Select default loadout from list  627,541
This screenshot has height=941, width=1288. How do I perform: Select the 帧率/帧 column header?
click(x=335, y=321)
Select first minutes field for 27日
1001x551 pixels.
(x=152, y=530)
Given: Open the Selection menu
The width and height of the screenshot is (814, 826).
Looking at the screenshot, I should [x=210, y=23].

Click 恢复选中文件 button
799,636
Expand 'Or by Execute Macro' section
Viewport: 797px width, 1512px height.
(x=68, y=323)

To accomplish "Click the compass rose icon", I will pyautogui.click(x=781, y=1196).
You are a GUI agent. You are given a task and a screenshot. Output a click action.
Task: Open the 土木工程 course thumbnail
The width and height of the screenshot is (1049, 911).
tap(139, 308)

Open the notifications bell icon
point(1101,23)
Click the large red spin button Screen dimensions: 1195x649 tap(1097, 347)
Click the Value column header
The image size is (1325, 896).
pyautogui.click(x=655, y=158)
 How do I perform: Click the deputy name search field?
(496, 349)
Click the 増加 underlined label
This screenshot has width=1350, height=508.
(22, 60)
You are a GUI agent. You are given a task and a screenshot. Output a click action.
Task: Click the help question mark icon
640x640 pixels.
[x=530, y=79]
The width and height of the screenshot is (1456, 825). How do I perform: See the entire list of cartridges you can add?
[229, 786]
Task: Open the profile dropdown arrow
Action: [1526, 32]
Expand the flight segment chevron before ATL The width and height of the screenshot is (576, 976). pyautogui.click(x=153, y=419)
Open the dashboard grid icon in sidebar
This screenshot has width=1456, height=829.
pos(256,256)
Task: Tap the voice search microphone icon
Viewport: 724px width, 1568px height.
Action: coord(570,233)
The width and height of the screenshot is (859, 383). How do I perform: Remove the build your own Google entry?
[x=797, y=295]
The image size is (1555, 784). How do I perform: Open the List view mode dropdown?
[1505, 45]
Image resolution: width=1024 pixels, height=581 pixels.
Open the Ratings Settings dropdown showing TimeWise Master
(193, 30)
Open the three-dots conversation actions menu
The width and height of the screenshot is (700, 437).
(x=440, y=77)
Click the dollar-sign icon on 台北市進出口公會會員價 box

———

(Problem requirements):
Rewrite all the entries above, replacing every occurrence of "button" with "control" and leaving everything else unchanged.

(Correct response):
Select default loadout from list  627,541
This screenshot has height=941, width=1288. How do I perform: Select the 帧率/帧 column header?
click(x=335, y=321)
Select first minutes field for 27日
1001x551 pixels.
(x=152, y=530)
Given: Open the Selection menu
The width and height of the screenshot is (814, 826).
Looking at the screenshot, I should [x=210, y=23].

Click 恢复选中文件 control
799,636
Expand 'Or by Execute Macro' section
Viewport: 797px width, 1512px height.
(x=68, y=323)

To accomplish "Click the compass rose icon", I will pyautogui.click(x=781, y=1196).
You are a GUI agent. You are given a task and a screenshot. Output a click action.
Task: Open the 土木工程 course thumbnail
The width and height of the screenshot is (1049, 911).
tap(139, 308)

Open the notifications bell icon
point(1101,23)
Click the large red spin control Screen dimensions: 1195x649 tap(1097, 347)
Click the Value column header
The image size is (1325, 896).
pyautogui.click(x=655, y=158)
 How do I perform: Click the deputy name search field?
(496, 349)
Click the 増加 underlined label
This screenshot has width=1350, height=508.
(22, 60)
You are a GUI agent. You are given a task and a screenshot. Output a click action.
Task: Click the help question mark icon
640x640 pixels.
[x=530, y=79]
The width and height of the screenshot is (1456, 825). How do I perform: See the entire list of cartridges you can add?
[229, 786]
Task: Open the profile dropdown arrow
Action: [1526, 32]
Expand the flight segment chevron before ATL The width and height of the screenshot is (576, 976). pyautogui.click(x=153, y=419)
Open the dashboard grid icon in sidebar
This screenshot has width=1456, height=829.
pos(256,256)
Task: Tap the voice search microphone icon
Viewport: 724px width, 1568px height.
Action: coord(570,233)
The width and height of the screenshot is (859, 383). How do I perform: Remove the build your own Google entry?
[x=797, y=295]
The image size is (1555, 784). How do I perform: Open the List view mode dropdown?
[1505, 45]
Image resolution: width=1024 pixels, height=581 pixels.
Open the Ratings Settings dropdown showing TimeWise Master
(193, 30)
Open the three-dots conversation actions menu
The width and height of the screenshot is (700, 437).
(x=440, y=77)
Click the dollar-sign icon on 台北市進出口公會會員價 box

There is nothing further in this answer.